Hay miles de dólares en juego para los vendedores: Las nuevas reglas entrarían en efecto justo antes de la época más atareada de los vendedores de flores, el Día de San Valentín y el Día de las Madres.
Membreno es un hombre delgado cuyos brillantes ojos azules brillan contra su piel bronceada. Tiene las manos ásperas y las uñas sucias de un hombre que trabaja fuera, pero lleva una camisa de polo sin arrugas metida en sus pantalones vaqueros oscuros.
Durante 15 años, ha vendido rosas y girasoles en las calles transitadas de Hialeah. Durante gran parte de ese tiempo, Membreno ha sido un líder no oficial de los vendedores ambulantes de la ciudad en su lucha por el derecho a vender en Hialeah.
Este martes, el Ayuntamiento considerará la modificación de las normas en respuesta a una demanda presentada por el Insitituto para la Justicia (Institute for Justice), un bufete de abogados sin fines de lucro.
Las normas actuales de la ciudad prohíben a los vendedores ambulantes ofrecer sus artículos a menos de 300 pies de las tiendas de mampostería que vendan los mismos productos una restricción que el instituto califica de inconstitucional y exigir que los vendedores se mantengan en movimiento.

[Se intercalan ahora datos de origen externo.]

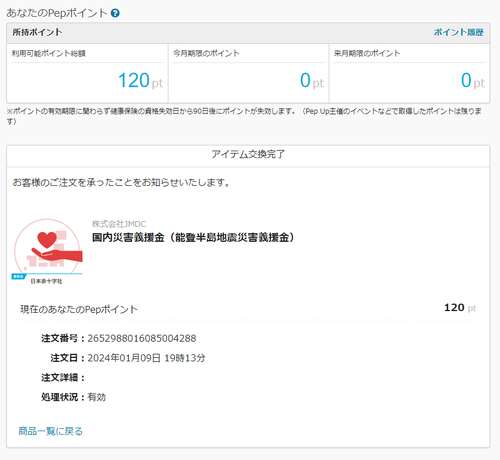
Task: Click the アイテム交換完了 header
Action: click(248, 154)
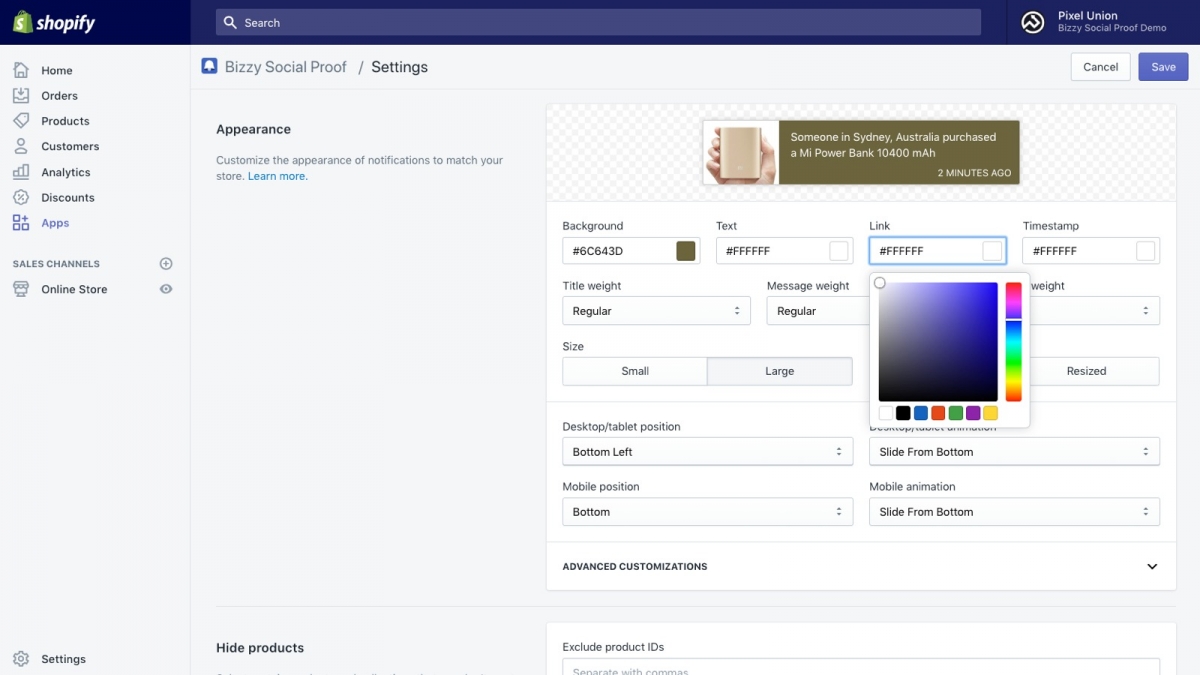Click the Save button
The image size is (1200, 675).
[x=1163, y=67]
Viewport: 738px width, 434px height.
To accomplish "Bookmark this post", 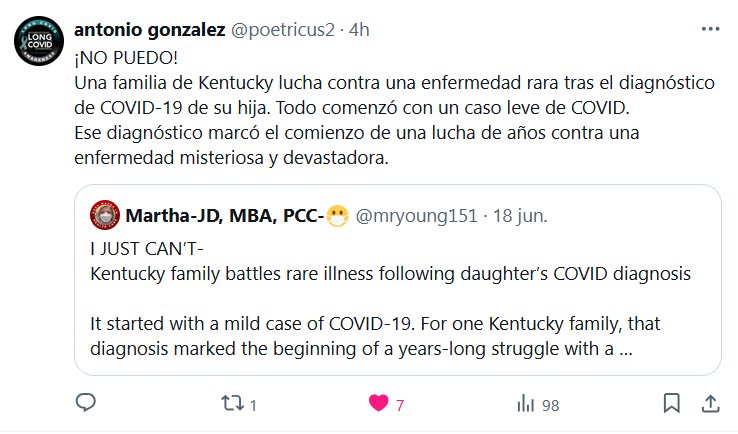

Ya sea en propiedad pública o privada, a los vendedores no se les permite permanecer en un lugar durante más de 10 minutos, ni se les permite colocar sus productos en exposición o en el suelo.

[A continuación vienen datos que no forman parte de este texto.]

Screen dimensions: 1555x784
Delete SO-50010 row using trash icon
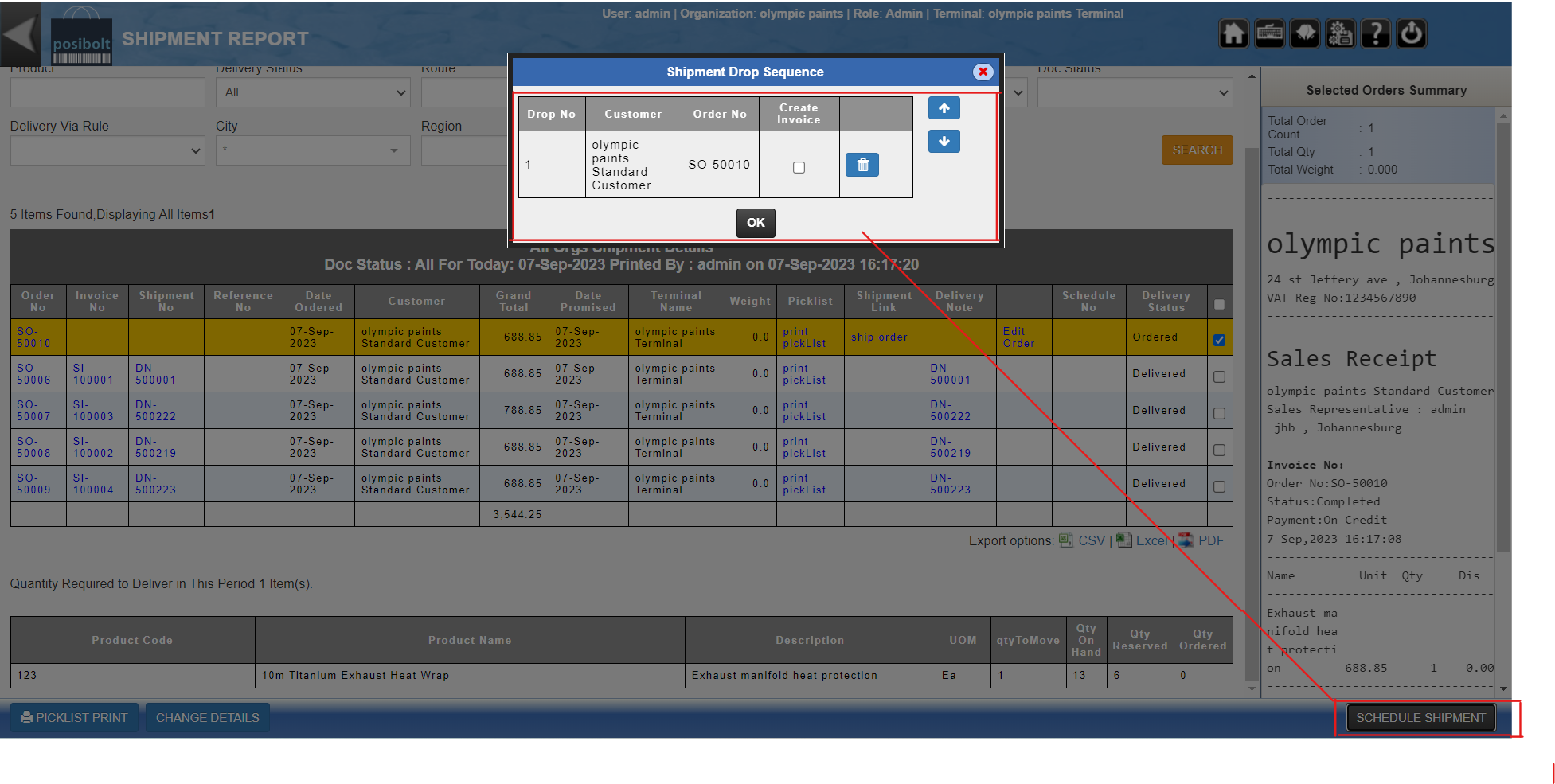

Bajo la Constitución de la Florida, los vendedores tienen el derecho a ganarse la vida honradamente, libres de restricciones gubernamentales irrazonables y contrarias a la competencia, según la demanda.
El gobierno no puede usar arbitrariamente su poder para proteger a las empresas privadas con poder político como en Hialeah, las tiendas de mampostería de la competencia . .... pero en muchos sentidos, eso es lo que Hialeah está haciendo, dijo Claudia S. Murray, abogada del Instituto para la Justicia.
Las nuevas regulaciones, si son aprobadas en la noche de este martes, pondrían fin a la restricción de los 300 pies, pero añadirían prohibiciones contra la venta cerca de las rampas de las carreteras y dejarían en vigor el requisito de que los vendedores se mantengan en movimiento.